Смех зарождается в его груди и вырывается наружу:
– Нет, это брату достался дар целительства, а мне – приятная внешность.
Можно не сомневаться – насчет внешности он шутит.
– Ваш брат?
– Да, брат-близнец.
Афина открывает дверь и жестом приглашает нас пройти. Слева стоит лестница, но кузина ведет нас по коридору в дальнюю часть дома. В самом конце – две двери. Справа находится кухня, где с потолка свисают сушеные травы. А напротив – комната для больных, не похожая ни на одну из тех, что я видела раньше.
Хотя в ней нет ни одного окна, воздух свежий – кажется, здесь даже гуляет легкий ветерок. Сферы из полированного камня размером с яблоко, стоящие на небольших постаментах, которые галлийцы называют подсвечниками, освещают комнату мягким светом. Он неяркий, но его хватает, чтобы разглядеть бледную, неподвижную фигуру на кровати.
– Маргерит!
Подбежав к подруге, я опускаюсь на колени и сжимаю ее холодную руку в ладони. Ее голова обмотана чистыми бинтами, но очертания раны проступают даже сквозь них.
– Она меня слышит? – спрашиваю я.
– Да, она слышит практически все. – Афина пододвигает ко мне табурет, который я принимаю с благодарностью. – А вот ты ее так просто не услышишь.
– Для этого нужно прикоснуться к ее крови, верно?
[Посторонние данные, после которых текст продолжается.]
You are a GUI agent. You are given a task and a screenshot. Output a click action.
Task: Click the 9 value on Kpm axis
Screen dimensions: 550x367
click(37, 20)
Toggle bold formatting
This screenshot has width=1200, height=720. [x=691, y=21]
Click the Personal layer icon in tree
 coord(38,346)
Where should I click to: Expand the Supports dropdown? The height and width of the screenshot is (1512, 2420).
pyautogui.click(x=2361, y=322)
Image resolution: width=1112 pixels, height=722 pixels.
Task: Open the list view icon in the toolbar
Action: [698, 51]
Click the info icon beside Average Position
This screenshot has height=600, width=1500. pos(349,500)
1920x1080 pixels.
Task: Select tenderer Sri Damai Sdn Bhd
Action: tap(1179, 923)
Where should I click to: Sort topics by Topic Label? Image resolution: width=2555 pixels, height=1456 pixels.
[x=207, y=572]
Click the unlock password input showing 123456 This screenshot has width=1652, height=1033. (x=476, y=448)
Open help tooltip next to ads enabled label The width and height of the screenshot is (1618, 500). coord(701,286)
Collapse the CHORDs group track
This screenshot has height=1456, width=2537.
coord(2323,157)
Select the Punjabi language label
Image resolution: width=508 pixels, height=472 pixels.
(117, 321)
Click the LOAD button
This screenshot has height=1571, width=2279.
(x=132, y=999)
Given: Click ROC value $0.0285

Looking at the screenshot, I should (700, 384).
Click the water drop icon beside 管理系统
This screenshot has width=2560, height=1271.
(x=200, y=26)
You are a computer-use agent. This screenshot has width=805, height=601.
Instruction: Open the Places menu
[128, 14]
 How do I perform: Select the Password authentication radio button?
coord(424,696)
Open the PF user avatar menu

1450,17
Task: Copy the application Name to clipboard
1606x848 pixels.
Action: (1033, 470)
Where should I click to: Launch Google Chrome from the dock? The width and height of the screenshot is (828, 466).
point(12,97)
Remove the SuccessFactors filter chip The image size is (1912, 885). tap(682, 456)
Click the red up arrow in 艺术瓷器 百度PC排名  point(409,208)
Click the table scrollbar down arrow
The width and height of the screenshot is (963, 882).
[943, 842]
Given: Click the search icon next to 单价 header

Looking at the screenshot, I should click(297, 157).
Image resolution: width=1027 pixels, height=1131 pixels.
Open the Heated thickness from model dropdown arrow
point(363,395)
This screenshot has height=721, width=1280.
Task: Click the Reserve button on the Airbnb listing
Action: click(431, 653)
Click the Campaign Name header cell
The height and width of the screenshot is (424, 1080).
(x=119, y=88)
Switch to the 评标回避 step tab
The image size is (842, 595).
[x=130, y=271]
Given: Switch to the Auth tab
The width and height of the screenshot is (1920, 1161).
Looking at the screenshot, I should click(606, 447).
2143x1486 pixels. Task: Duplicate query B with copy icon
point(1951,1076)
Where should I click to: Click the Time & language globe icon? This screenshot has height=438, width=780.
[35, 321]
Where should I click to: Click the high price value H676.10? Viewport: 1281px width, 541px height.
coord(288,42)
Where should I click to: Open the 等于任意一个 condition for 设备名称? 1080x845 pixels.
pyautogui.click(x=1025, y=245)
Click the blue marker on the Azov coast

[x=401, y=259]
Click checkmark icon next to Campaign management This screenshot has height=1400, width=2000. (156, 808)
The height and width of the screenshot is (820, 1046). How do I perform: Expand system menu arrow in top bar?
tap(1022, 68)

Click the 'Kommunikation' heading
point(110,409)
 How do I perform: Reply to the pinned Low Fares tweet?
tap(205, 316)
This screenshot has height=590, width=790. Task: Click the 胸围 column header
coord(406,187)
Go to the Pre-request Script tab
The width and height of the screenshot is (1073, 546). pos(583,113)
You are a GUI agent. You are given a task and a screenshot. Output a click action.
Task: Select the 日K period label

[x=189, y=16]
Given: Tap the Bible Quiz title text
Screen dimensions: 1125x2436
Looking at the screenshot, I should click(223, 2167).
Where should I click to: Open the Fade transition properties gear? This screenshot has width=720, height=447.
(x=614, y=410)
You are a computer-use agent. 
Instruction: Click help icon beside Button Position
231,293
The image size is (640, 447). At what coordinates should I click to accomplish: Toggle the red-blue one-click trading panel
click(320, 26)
В кои-то веки мне не терпится это сделать. Глаза Грегора сужаются:
– Откуда ты это знаешь?
– Уже делала это, – признаюсь я. – Хотя и случайно.
Улыбка Афины, обращенная к Грегору, полна самодовольства:
– Я же говорила.
Он качает головой:
– Это невозможно. Такая способность – редкость даже для селенаэ. А те, в ком течет разбавленная кровь, намного слабее.
– У меня есть теория на этот счет, но сначала надо поработать. – Афина переворачивает руку Марги и кладет металлический камень на ее ладонь. – Можно заменить кровь этим, – говорит она. – Возьми ее за руку снова.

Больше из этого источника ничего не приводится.